Stored data entries:
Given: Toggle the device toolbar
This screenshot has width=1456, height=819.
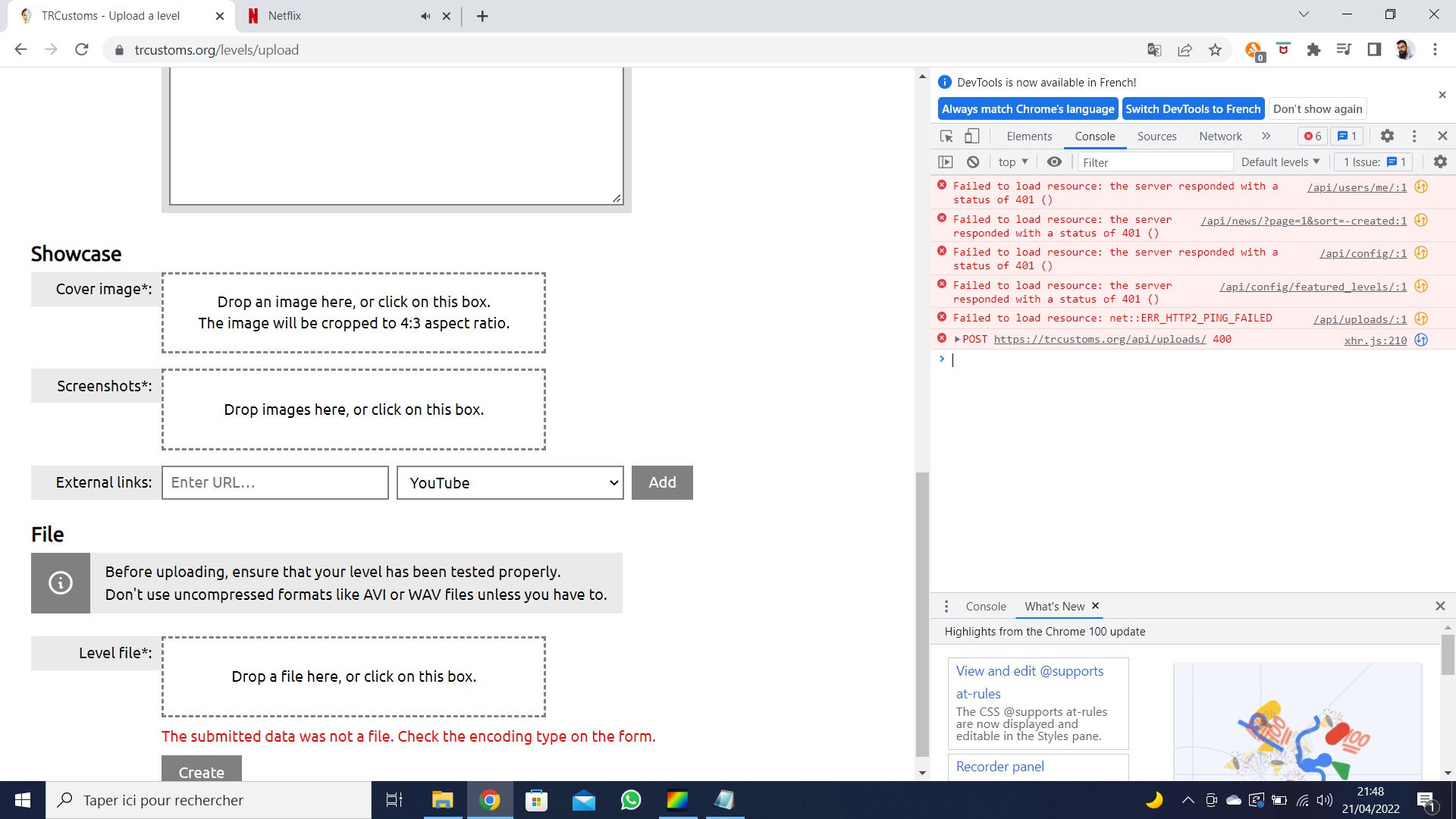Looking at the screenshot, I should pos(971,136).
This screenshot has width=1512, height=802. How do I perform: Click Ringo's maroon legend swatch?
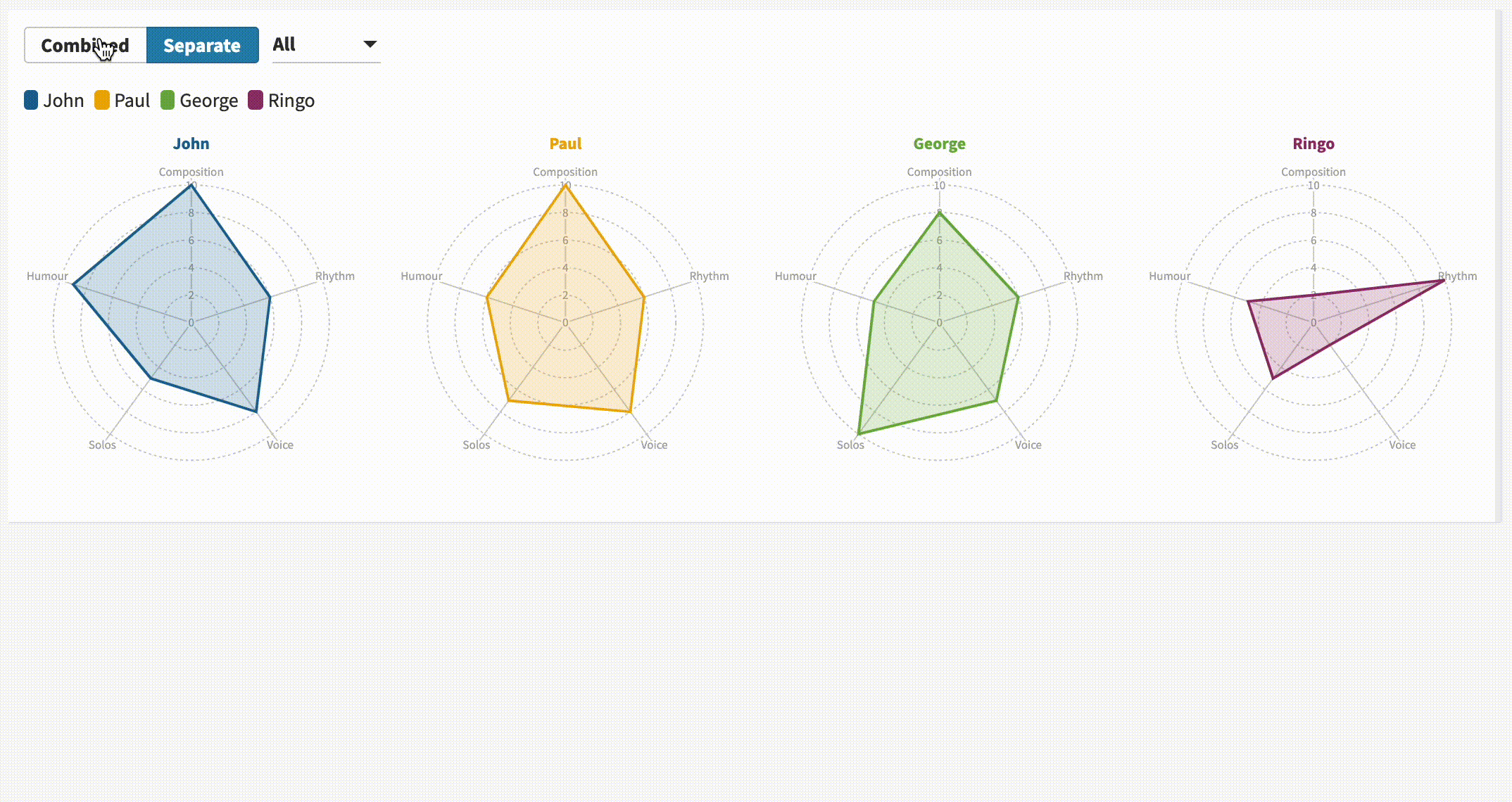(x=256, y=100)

_Problem description_
At the line containing "This screenshot has width=1512, height=802.", begin reproducing the entries word for word, and continue through their last line. Leave out the pictures.

_Solution to the problem_
This screenshot has width=1512, height=802. How do I perform: Click Ringo's maroon legend swatch?
(x=256, y=100)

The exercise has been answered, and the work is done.